*EXCERPTED RECORDS*:

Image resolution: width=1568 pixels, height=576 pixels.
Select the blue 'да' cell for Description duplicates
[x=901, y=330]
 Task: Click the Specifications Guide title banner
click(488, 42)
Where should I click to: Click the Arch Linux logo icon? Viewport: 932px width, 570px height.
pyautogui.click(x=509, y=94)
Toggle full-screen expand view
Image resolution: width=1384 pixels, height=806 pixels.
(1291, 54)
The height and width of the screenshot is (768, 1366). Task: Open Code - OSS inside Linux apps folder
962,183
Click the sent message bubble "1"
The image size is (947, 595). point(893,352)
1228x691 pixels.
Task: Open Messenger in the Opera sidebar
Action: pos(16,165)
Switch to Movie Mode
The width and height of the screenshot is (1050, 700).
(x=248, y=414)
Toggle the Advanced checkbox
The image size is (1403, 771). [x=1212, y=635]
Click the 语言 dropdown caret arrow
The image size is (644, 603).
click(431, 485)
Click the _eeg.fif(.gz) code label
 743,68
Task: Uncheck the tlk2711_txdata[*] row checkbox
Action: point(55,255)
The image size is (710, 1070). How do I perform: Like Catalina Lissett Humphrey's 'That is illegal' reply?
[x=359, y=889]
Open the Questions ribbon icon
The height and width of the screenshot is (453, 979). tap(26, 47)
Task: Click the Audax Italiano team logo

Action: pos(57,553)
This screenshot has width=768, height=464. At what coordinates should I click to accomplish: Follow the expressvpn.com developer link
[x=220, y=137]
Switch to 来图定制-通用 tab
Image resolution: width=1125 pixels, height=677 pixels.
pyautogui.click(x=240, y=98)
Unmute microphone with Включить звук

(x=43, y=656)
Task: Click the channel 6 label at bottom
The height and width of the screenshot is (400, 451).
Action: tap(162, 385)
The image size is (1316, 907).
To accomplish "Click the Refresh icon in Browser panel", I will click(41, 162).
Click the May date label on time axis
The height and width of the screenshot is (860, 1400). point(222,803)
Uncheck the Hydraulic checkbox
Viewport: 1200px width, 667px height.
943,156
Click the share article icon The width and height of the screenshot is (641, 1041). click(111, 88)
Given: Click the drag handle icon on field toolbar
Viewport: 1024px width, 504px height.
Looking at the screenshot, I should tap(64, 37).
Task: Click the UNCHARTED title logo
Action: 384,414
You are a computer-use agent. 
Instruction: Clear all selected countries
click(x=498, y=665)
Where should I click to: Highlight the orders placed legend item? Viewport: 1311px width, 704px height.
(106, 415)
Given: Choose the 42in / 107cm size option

*WHAT YOU ARE ASKED TO DO*: Find the line that contains "Uncheck the Hydraulic checkbox". Copy it and every line after it to the end of the records, exactly, and nothing more.

*TASK ANSWER*:
Uncheck the Hydraulic checkbox
Viewport: 1200px width, 667px height.
943,156
Click the share article icon The width and height of the screenshot is (641, 1041). click(111, 88)
Given: Click the drag handle icon on field toolbar
Viewport: 1024px width, 504px height.
Looking at the screenshot, I should tap(64, 37).
Task: Click the UNCHARTED title logo
Action: 384,414
You are a computer-use agent. 
Instruction: Clear all selected countries
click(x=498, y=665)
Where should I click to: Highlight the orders placed legend item? Viewport: 1311px width, 704px height.
(106, 415)
Given: Choose the 42in / 107cm size option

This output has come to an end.